It happens to rearrange old books and pick up one that seems anything but interesting. Then you see Indro Montanelli’s signature and you realize you’ve found an old friend who never lets you down. You start reading it and after a few pages you catch a glimpse of déjà vu: it is about the war between Stalin’s USSR and Finland in 1939.

Surrender of Poland to Nazi Germany

We are in November 1939, shortly after the surrender of Poland to Nazi Germany, when it seemed that Hitler had been satisfied because, despite the war declared by France and the United Kingdom, the armies would remain stationary until the following April, when Hitler would attack Denmark and Norway and, shortly after, invading Belgium and Holland, he will move to the conquest of France. Those months (defined by the French as «funny war») will be filled with news from distant Finland. And here Montanelli enters the scene who, struck at home by the ostracism of the regime for his reports on the Spanish civil war, is sent to Helsinki by Corriere della Sera as a “traveling editor”.

After a series of negotiations between the Finns and the Soviets, on November 30, 1939, a force of 540,000 men, 2,485 tanks, 2,000 guns and 2,340 planes attacked Finland without a declaration of war, with 140,000 men, 32 tanks and 145 planes.

The simple difference between the 180 million inhabitants of the Soviet Union and the 3.5 million of Finland would have been sufficient to predict a rapid end to the conflict: the USSR attacks from the far north, from the center (the border between the two nations is over 1300 kilometers) but above all from the south, from the Karelian isthmus, a few tens of kilometers away from St. Petersburg.
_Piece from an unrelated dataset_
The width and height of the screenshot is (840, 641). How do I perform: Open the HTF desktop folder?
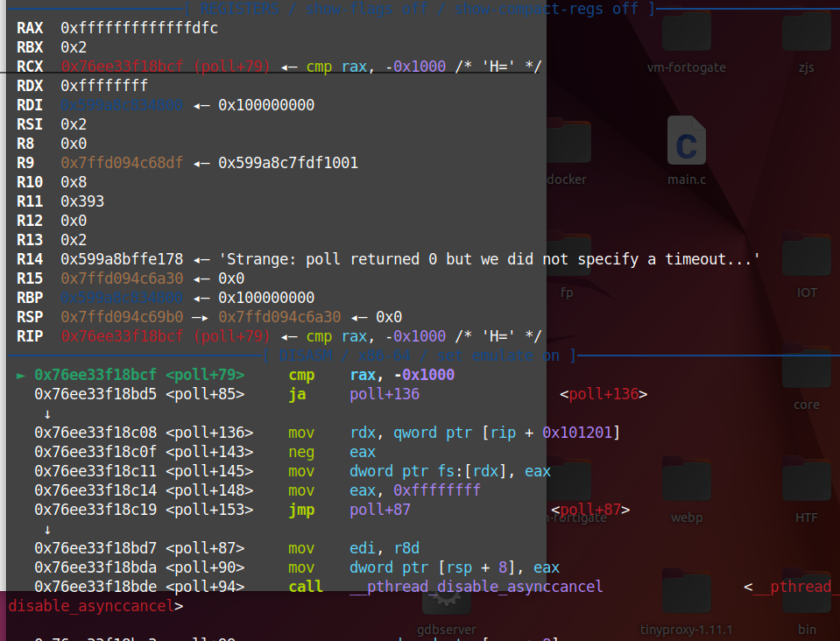pyautogui.click(x=806, y=490)
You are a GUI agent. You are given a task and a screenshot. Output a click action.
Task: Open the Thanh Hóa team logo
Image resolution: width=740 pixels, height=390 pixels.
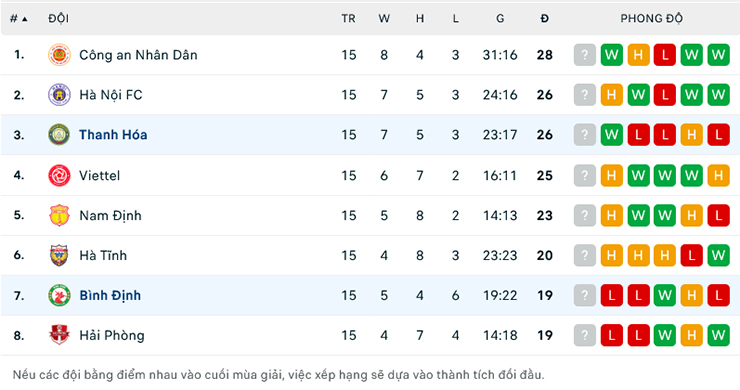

Montanelli reveals that the reason that unleashed the war is precisely this extreme proximity between the old tsarist capital and the border with Finland, despite the fact that the Finns, during the negotiations that preceded the attack, had declared: «How can you think that a nation of 3.5 million inhabitants attack one of 180»?

The old fear of any attack had got the better of even logic. And this already makes us think of a similarity with the Russian-Ukrainian war. But the more Montanelli takes us into the story, the more the similarities overlap: the Soviets hit civilian targets to weaken the morale of the attacked nation, their shots are as generic as they are inaccurate.

On the ground they advance in large masses, meeting unexpected and deadly resistance. The Finns, who defend their land, are determined, indomitable, impregnable: they fight on skis and using guerrilla warfare, ambushes in the night, massacring Russian soldiers who, once taken prisoner, reveal themselves with morale on the ground, with equipment substandard and obsolete weapons.

Analogies again? The tepid aid of France and England to the attacked nation in “volunteers” and military means.

The “winter war”, as it will be called, will end six months later, in March 1940, with the peace of Moscow, which will see a relative victory for Stalin: 126,000 dead or missing on the Soviet side against between 22 and 26,000 dead and missing Finns, 264 thousand Soviet wounded against 43 thousand Finnish wounded, 1800 tanks and 521 Russian aircraft destroyed against 62 Finnish aircraft.

In his memoirs, former Soviet premier Nikita Khrushchev speaks of about one million deaths on the Russian side.

Finland will lose 10% of its territory and 12% of its population and will suffer major negative economic and financial consequences.

The Red Army will suffer a strong loss of credibility due to the numerous setbacks which made it a far from unbeatable force. Karl Marx said that history always repeats itself, the first time as a tragedy and the second time as a farce. But this time, there are two tragedies, equally bloody and always have – more or less – the same attacker.